The Universal Music Group will be reducing the list price of many of its CDs, including new releases, to $10 and below.  The new pricing plan – labeled the Velocity program – is expected to begin in the early part of this year.

The intent of the price drop is to potentially rejuvenate the diminishing CD market.  The sales of albums in the U.S. dropped for the eighth time in nine years.  UMG will be listing single CDs between six and ten dollars in the hopes of increasing sales volume.

Nearly eighty percent of album purchases last year were from CDs.  In 2008, CD sales totaled 360.6 million, compared to 2000 when total sales equaled 706.3 million units.  Since 2000, there has been a staggering 52% drop in total album sales.
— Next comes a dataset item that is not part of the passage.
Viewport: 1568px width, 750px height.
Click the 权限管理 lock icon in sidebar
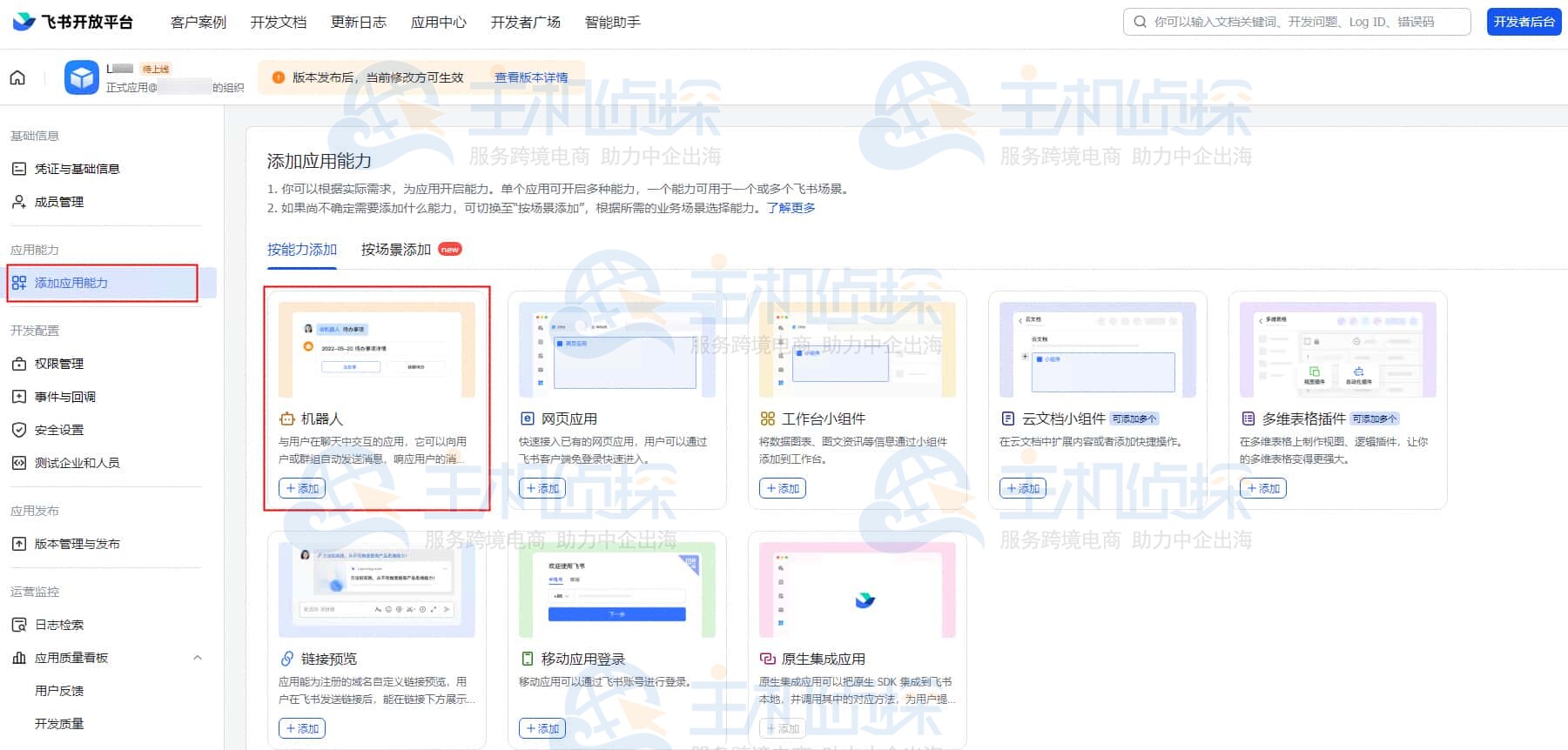[x=19, y=364]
A steady rise of digital download purchases has influenced the shrinking CD sales numbers, but it hasn’t yet generated enough to make up for the deficiency.  UMG is optimistic that lowering CD prices will result in longevity for the medium.

“We think [the new pricing program] will really bring new life into the physical format,” Universal Music Group Distribution President and CEO Jim Urie said.
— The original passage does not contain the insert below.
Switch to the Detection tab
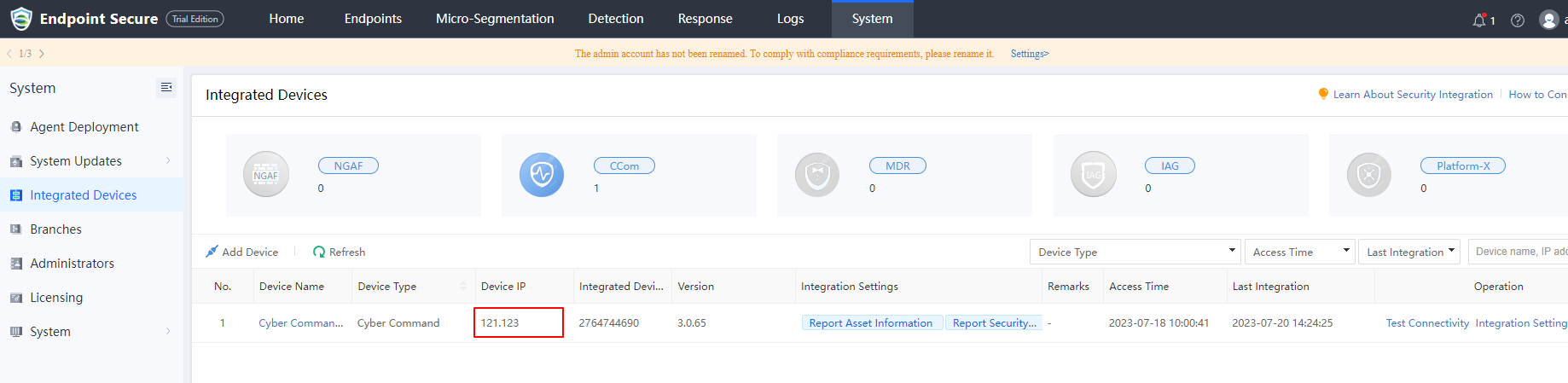Viewport: 1568px width, 383px height. pos(615,19)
The price plan does sound beneficial for consumers from an economic standpoint. If you figure the average full-length CD consists of about ten tracks, then each track would cost $0.60 to $1.00. That’s better than the $1.00 or so that iTunes and other distributors are offering.

Of course, the downside to CDs still remains a lack of consumer options. The majority of digital sales are from individual tracks.  With digital downloads, I can select exactly which songs I want. The CD buyer is stuck with the entire album of tracks, good and bad.
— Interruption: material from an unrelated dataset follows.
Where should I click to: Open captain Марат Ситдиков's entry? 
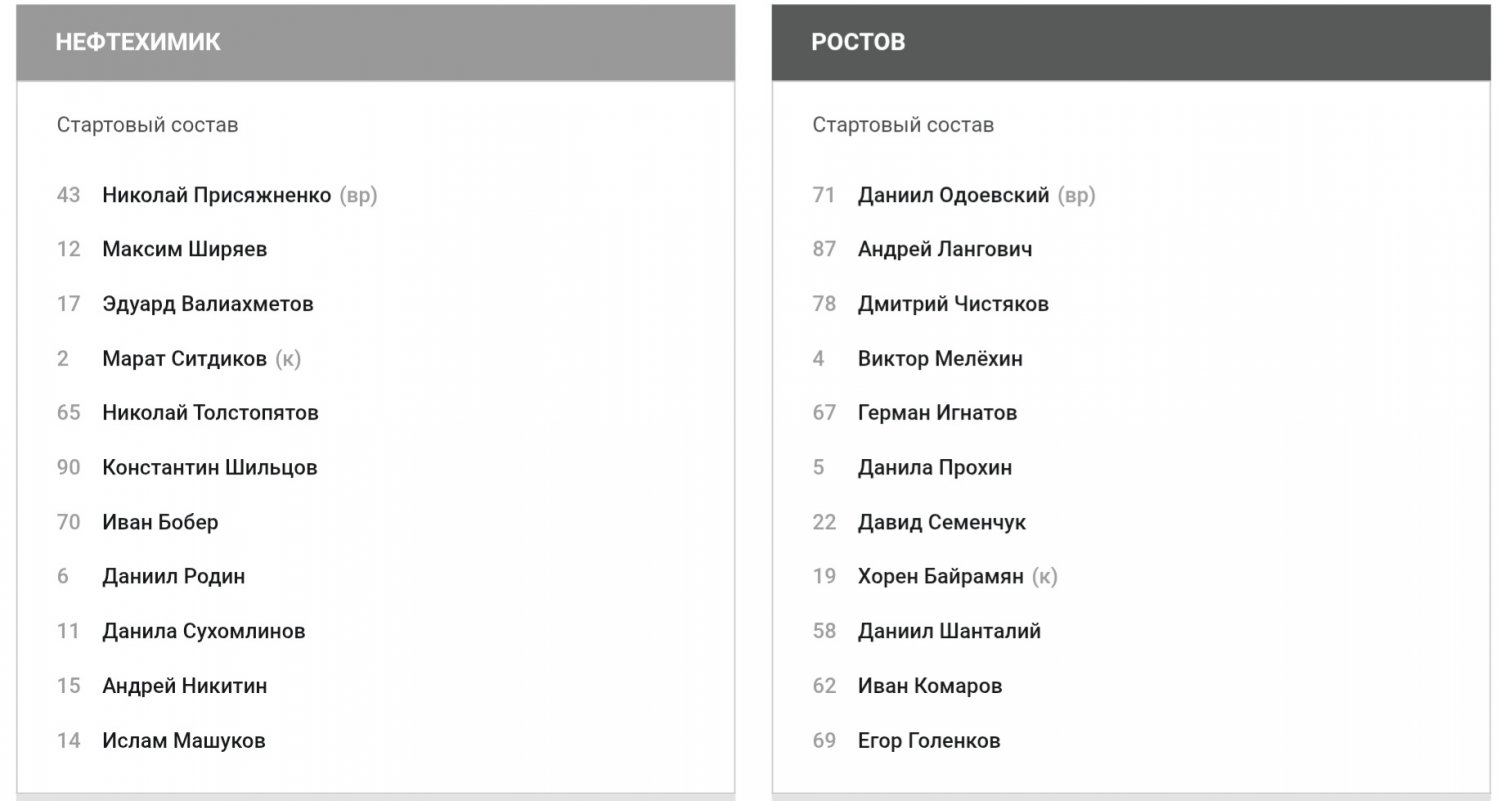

It will be a difficult challenge to draw consumer appeal toward an aging medium. Why tote a handful of bulky CDs around when you can load up the iPod with a few hundred of your favorites?  People have migrated to the digital world of music media, and taking a step backward just seems unlikely.

Now if I happen to run across a CD of a band that I really like – or a much-anticipated album – I may spring the ten bucks for it.  A ‘greatest hits’ compilation or some catchy album artwork might even convince me to buy the disc.  Aside from all of that, I will probably stick with the iTunes account.  Plus, I don’t have the home storage space for CDs anymore.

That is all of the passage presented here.